# TASK BRIEF
Look through the data below for the string "trash", and copy every line where it turns up.
● ● ● ● ●
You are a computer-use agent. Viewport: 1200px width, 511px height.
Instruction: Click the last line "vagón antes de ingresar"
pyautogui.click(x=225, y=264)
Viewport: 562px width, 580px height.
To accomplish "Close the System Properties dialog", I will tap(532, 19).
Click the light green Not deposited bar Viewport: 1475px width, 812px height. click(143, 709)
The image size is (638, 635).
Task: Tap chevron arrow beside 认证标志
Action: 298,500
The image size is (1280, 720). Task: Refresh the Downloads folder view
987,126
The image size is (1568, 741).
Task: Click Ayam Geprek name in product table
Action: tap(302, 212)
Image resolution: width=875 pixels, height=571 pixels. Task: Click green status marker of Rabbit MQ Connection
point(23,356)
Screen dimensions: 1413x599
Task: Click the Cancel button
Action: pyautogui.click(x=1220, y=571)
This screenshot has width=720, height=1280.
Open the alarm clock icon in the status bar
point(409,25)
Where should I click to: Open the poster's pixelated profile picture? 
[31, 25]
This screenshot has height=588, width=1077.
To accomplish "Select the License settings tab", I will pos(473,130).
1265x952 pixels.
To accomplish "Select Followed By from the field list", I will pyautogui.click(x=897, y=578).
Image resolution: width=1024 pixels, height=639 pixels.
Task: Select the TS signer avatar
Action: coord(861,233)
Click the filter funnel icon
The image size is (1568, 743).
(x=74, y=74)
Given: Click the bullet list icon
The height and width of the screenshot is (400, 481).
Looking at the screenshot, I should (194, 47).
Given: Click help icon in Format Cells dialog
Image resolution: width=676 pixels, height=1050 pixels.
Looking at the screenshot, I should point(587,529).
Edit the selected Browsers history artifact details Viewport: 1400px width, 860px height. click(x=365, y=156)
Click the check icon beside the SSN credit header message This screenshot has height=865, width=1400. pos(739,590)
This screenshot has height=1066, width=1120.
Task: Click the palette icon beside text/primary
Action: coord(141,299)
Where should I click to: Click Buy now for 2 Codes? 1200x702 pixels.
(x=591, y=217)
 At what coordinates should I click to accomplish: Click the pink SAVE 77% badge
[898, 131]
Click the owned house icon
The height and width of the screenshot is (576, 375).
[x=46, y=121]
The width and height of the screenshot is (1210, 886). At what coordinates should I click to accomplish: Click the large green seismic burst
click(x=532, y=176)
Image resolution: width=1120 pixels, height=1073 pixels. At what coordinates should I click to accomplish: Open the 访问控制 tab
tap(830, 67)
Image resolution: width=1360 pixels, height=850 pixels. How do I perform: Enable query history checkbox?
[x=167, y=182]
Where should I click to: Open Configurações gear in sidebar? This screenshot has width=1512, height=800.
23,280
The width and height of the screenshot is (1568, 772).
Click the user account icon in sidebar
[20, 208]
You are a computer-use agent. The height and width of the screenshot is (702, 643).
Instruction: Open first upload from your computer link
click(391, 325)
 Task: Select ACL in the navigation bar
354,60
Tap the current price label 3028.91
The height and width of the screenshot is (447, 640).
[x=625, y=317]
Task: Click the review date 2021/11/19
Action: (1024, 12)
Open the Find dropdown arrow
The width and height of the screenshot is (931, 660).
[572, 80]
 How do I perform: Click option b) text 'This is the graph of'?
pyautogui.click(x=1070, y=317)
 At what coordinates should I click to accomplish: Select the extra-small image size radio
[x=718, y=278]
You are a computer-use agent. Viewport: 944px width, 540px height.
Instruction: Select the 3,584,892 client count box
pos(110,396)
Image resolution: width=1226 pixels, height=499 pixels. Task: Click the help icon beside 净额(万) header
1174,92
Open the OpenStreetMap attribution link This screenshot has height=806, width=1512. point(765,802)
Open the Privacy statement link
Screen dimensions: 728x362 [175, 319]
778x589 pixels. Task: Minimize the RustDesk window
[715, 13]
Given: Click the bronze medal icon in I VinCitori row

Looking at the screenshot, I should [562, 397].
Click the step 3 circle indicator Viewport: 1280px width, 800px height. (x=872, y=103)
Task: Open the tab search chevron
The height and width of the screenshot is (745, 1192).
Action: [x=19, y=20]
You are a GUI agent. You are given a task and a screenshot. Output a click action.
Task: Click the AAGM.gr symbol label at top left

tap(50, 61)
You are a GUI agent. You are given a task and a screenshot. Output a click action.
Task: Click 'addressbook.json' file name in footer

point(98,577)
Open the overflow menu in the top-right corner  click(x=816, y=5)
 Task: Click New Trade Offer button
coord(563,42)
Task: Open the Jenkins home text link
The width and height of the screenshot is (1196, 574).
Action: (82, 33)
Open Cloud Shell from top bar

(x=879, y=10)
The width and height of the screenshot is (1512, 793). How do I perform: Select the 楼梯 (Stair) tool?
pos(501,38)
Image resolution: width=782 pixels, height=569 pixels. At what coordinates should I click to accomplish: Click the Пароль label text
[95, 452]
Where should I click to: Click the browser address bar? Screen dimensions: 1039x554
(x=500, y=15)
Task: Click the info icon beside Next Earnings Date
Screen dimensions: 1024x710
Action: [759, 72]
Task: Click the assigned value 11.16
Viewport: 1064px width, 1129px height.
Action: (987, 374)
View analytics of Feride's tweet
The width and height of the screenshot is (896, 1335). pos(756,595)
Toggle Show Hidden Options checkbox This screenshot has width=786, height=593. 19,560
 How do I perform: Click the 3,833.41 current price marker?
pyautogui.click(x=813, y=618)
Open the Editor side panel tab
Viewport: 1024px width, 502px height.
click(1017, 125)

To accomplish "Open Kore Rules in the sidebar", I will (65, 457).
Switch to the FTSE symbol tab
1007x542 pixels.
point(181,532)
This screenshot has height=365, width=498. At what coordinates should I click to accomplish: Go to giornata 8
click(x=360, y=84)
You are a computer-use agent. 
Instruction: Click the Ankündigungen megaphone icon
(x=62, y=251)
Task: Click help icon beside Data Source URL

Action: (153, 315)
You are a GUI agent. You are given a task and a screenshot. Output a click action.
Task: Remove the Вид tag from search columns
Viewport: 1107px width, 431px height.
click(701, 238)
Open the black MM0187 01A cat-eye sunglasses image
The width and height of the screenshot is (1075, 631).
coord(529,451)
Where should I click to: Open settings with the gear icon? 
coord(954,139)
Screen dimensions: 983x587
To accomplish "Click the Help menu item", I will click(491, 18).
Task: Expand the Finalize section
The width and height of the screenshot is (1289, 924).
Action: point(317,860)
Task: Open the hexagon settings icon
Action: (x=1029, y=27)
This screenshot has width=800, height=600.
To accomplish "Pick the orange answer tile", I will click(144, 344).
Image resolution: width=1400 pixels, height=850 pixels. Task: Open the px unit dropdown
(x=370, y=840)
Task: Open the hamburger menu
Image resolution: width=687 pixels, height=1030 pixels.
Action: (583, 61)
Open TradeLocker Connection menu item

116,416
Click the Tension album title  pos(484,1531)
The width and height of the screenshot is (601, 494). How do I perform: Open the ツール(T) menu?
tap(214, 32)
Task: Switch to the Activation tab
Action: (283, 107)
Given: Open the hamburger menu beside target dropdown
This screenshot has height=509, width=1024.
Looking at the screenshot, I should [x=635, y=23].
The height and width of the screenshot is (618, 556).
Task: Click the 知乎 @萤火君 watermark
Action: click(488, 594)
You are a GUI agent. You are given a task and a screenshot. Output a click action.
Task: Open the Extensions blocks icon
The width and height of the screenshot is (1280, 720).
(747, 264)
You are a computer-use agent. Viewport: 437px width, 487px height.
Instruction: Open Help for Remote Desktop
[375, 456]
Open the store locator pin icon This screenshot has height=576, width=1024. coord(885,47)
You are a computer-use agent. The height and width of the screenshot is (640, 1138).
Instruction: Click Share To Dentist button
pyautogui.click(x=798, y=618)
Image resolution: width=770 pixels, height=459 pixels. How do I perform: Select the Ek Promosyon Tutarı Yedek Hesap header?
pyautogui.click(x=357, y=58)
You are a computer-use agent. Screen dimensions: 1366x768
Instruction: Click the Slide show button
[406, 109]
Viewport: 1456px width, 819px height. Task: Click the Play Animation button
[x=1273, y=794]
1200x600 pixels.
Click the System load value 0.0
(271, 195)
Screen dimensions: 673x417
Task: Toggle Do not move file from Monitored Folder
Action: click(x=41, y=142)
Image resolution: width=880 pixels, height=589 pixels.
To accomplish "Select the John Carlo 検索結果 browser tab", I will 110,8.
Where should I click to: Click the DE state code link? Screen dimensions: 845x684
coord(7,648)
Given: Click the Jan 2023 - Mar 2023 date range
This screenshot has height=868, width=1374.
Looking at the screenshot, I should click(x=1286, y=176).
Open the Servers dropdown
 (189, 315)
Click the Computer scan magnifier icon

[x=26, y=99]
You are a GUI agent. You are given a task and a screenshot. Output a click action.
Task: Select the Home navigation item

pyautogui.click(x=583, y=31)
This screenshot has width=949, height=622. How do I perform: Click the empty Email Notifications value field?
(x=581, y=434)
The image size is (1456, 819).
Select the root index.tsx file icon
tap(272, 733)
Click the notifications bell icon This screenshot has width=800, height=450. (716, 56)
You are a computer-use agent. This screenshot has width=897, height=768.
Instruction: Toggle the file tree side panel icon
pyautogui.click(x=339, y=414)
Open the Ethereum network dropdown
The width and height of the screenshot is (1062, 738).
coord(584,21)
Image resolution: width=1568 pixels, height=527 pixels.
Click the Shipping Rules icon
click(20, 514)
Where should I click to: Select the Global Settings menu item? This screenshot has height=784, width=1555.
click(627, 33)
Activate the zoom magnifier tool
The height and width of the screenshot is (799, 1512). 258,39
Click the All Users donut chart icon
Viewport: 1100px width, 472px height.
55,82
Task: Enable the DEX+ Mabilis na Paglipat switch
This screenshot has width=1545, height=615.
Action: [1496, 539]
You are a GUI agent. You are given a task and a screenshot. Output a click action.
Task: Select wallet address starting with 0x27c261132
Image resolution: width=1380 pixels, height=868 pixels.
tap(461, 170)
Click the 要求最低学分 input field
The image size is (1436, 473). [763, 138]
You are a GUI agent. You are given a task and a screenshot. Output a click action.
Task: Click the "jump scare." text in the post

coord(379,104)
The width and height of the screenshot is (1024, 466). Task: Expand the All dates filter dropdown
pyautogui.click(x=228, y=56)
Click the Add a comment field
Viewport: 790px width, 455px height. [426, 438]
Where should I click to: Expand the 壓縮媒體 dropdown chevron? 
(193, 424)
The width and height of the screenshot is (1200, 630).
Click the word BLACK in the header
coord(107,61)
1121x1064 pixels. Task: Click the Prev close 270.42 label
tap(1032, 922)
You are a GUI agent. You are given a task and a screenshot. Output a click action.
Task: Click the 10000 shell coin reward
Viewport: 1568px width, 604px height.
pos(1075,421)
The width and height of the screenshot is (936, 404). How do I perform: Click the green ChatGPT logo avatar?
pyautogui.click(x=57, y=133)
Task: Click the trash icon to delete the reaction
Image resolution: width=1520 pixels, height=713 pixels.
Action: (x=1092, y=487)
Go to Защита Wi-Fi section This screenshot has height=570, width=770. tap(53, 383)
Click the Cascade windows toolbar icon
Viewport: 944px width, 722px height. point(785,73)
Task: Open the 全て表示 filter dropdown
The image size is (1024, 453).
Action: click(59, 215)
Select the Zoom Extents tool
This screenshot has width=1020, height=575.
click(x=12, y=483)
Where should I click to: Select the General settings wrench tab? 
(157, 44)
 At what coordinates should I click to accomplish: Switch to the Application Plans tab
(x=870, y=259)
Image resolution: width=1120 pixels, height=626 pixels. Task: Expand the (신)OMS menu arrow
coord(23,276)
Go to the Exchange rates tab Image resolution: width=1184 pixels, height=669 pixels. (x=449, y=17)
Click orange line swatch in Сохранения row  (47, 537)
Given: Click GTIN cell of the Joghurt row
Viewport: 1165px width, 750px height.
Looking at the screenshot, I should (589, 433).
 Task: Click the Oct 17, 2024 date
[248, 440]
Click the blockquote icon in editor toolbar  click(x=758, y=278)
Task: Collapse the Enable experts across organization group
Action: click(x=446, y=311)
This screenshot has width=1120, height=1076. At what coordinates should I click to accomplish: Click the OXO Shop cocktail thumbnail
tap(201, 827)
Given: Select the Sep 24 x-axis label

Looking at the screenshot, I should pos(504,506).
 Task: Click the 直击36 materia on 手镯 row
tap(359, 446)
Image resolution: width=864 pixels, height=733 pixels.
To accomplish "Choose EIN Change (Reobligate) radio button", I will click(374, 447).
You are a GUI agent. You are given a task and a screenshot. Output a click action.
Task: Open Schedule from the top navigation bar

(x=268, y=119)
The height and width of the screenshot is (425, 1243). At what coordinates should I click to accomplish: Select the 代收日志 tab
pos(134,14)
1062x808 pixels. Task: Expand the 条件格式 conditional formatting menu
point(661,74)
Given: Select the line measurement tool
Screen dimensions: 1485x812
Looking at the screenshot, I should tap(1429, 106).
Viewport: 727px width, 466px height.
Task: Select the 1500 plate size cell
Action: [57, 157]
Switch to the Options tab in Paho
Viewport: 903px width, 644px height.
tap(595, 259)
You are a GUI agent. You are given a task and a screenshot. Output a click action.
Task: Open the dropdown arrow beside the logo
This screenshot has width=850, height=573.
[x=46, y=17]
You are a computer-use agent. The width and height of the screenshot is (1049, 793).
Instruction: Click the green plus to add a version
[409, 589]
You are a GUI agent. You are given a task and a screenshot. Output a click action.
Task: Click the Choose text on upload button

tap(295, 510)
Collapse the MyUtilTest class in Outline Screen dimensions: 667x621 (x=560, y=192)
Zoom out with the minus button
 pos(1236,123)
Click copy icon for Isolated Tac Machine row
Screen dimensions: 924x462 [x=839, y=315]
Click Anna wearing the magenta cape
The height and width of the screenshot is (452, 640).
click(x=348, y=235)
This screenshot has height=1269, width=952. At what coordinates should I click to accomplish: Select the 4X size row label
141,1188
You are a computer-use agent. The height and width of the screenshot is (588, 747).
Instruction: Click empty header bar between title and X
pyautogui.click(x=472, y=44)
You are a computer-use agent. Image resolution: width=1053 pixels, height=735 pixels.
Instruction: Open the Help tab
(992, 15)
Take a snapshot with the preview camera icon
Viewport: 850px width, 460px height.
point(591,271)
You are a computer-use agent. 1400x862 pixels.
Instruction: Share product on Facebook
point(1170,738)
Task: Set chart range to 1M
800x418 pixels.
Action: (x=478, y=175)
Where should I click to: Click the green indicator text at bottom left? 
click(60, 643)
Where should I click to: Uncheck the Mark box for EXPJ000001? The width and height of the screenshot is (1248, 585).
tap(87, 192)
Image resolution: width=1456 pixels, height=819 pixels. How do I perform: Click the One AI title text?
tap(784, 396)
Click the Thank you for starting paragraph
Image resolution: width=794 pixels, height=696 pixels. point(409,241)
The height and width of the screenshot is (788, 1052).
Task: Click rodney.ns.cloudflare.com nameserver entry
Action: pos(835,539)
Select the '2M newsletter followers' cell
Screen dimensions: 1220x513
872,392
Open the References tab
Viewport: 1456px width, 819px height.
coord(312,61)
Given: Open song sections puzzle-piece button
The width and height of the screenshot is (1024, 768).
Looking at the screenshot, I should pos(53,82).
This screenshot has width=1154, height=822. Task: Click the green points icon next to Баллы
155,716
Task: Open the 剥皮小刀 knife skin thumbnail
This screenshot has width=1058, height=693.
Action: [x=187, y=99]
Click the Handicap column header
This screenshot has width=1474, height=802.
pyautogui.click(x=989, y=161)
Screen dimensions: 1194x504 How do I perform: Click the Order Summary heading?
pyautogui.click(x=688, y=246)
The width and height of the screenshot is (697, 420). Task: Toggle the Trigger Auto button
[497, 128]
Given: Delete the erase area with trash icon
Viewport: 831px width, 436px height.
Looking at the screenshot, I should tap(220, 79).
● ● ● ● ●
# RESULT OF THIS EXERCISE
Task: Click the trash icon to delete the reaction
Given: Delete the erase area with trash icon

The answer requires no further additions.